Ох и зол был Юрка на Ядвигу Станиславовну. Вместо того чтобы воспользоваться возможностью и хоть немного отдохнуть, восстановить силы, ее зачем-то понесло на толкучку, даже не на ближнюю. Теперь вот тащись, разыскивай, веди домой. Причем снова оставляя Ольку одну. А ну как тревога? Как же он измучился с ними: что старый, что малый — никакой разницы.
— Так, Олька, ты тут лежи, кушай. А я пойду.
— Опять уходишь? — испуганно напряглась сестра. — Не ходи.
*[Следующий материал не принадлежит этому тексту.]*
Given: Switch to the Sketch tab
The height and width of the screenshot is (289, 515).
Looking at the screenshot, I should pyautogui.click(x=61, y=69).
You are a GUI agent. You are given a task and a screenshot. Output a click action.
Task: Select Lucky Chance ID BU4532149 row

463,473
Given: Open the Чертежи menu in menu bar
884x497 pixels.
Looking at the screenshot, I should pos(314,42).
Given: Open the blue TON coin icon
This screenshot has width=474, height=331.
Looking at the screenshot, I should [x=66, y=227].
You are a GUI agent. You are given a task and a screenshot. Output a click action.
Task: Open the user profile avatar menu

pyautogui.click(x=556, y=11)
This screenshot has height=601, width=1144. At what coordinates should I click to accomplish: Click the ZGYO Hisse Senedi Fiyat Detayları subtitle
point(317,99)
Мне одной страшно-престрашно.
— Надо бабушку встретить. Вниз-то она как-то спустилась, а вот как обратно подниматься станет, не подумала. Лестница между первым и вторым этажом снова как каток. Небось опять Соловьевы ведро со своим ссаньем поленились до улицы донести, в подъезде вылили.
— Юра!
— Ну чего еще?
— А правда, что Петьку Постникова по-настоящему, а не понарошку, съели?
— Чего ты глупости говоришь? Кто его съел?
— Ничего и не глупости. Я сама слышала, как утром к бабушке приходила тетя Поля из 11-й квартиры и рассказывала, что Петьку поймали на улице и съели по кускам. Какие-то кони с бала. Только — разве бывает конский бал?
— Одна сплетни распускает, а другая распространяет. Тьфу. А еще готовится в будущем в октябрята вступать.
Юрка с сожалением убрал ладони с печки, сунул их в успевшие намокнуть варежки, вышел из комнаты и как можно плотнее прикрыл за собою дверь, дабы сберечь остатки мнимого тепла для сестренки.